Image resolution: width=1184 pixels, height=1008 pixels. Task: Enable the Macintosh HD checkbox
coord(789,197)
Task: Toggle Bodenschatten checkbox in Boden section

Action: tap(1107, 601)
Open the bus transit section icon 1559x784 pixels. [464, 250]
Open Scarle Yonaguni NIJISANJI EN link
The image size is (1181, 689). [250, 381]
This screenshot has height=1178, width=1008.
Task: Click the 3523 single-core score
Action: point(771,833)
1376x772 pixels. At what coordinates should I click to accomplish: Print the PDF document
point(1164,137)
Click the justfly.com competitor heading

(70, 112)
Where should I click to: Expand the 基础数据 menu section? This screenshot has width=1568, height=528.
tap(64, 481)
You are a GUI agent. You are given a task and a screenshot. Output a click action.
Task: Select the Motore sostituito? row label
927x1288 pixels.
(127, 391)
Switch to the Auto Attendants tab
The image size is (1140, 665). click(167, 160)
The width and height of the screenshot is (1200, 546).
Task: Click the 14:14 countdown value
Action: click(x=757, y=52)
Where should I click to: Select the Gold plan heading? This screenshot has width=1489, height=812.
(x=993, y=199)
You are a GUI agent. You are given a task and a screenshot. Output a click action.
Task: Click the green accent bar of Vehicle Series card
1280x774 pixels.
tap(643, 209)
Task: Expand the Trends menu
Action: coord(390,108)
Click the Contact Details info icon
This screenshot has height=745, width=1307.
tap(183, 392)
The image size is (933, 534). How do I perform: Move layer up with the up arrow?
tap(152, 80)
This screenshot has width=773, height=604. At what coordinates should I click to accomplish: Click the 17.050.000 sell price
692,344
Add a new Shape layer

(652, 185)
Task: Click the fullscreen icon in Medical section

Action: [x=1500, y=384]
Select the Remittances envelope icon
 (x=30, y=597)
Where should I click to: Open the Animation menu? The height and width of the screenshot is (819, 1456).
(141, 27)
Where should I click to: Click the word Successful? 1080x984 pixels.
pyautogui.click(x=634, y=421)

==============================

◆ What the task asks
The full listing should be output exactly, line for line.

◆ Solution
Image resolution: width=1184 pixels, height=1008 pixels. Task: Enable the Macintosh HD checkbox
coord(789,197)
Task: Toggle Bodenschatten checkbox in Boden section

Action: tap(1107, 601)
Open the bus transit section icon 1559x784 pixels. [464, 250]
Open Scarle Yonaguni NIJISANJI EN link
The image size is (1181, 689). [250, 381]
This screenshot has height=1178, width=1008.
Task: Click the 3523 single-core score
Action: point(771,833)
1376x772 pixels. At what coordinates should I click to accomplish: Print the PDF document
point(1164,137)
Click the justfly.com competitor heading

(70, 112)
Where should I click to: Expand the 基础数据 menu section? This screenshot has width=1568, height=528.
tap(64, 481)
You are a GUI agent. You are given a task and a screenshot. Output a click action.
Task: Select the Motore sostituito? row label
927x1288 pixels.
(127, 391)
Switch to the Auto Attendants tab
The image size is (1140, 665). click(167, 160)
The width and height of the screenshot is (1200, 546).
Task: Click the 14:14 countdown value
Action: click(x=757, y=52)
Where should I click to: Select the Gold plan heading? This screenshot has width=1489, height=812.
(x=993, y=199)
You are a GUI agent. You are given a task and a screenshot. Output a click action.
Task: Click the green accent bar of Vehicle Series card
1280x774 pixels.
tap(643, 209)
Task: Expand the Trends menu
Action: coord(390,108)
Click the Contact Details info icon
This screenshot has height=745, width=1307.
tap(183, 392)
The image size is (933, 534). How do I perform: Move layer up with the up arrow?
tap(152, 80)
This screenshot has width=773, height=604. At what coordinates should I click to accomplish: Click the 17.050.000 sell price
692,344
Add a new Shape layer

(652, 185)
Task: Click the fullscreen icon in Medical section

Action: [x=1500, y=384]
Select the Remittances envelope icon
 (x=30, y=597)
Where should I click to: Open the Animation menu? The height and width of the screenshot is (819, 1456).
(141, 27)
Where should I click to: Click the word Successful? 1080x984 pixels.
pyautogui.click(x=634, y=421)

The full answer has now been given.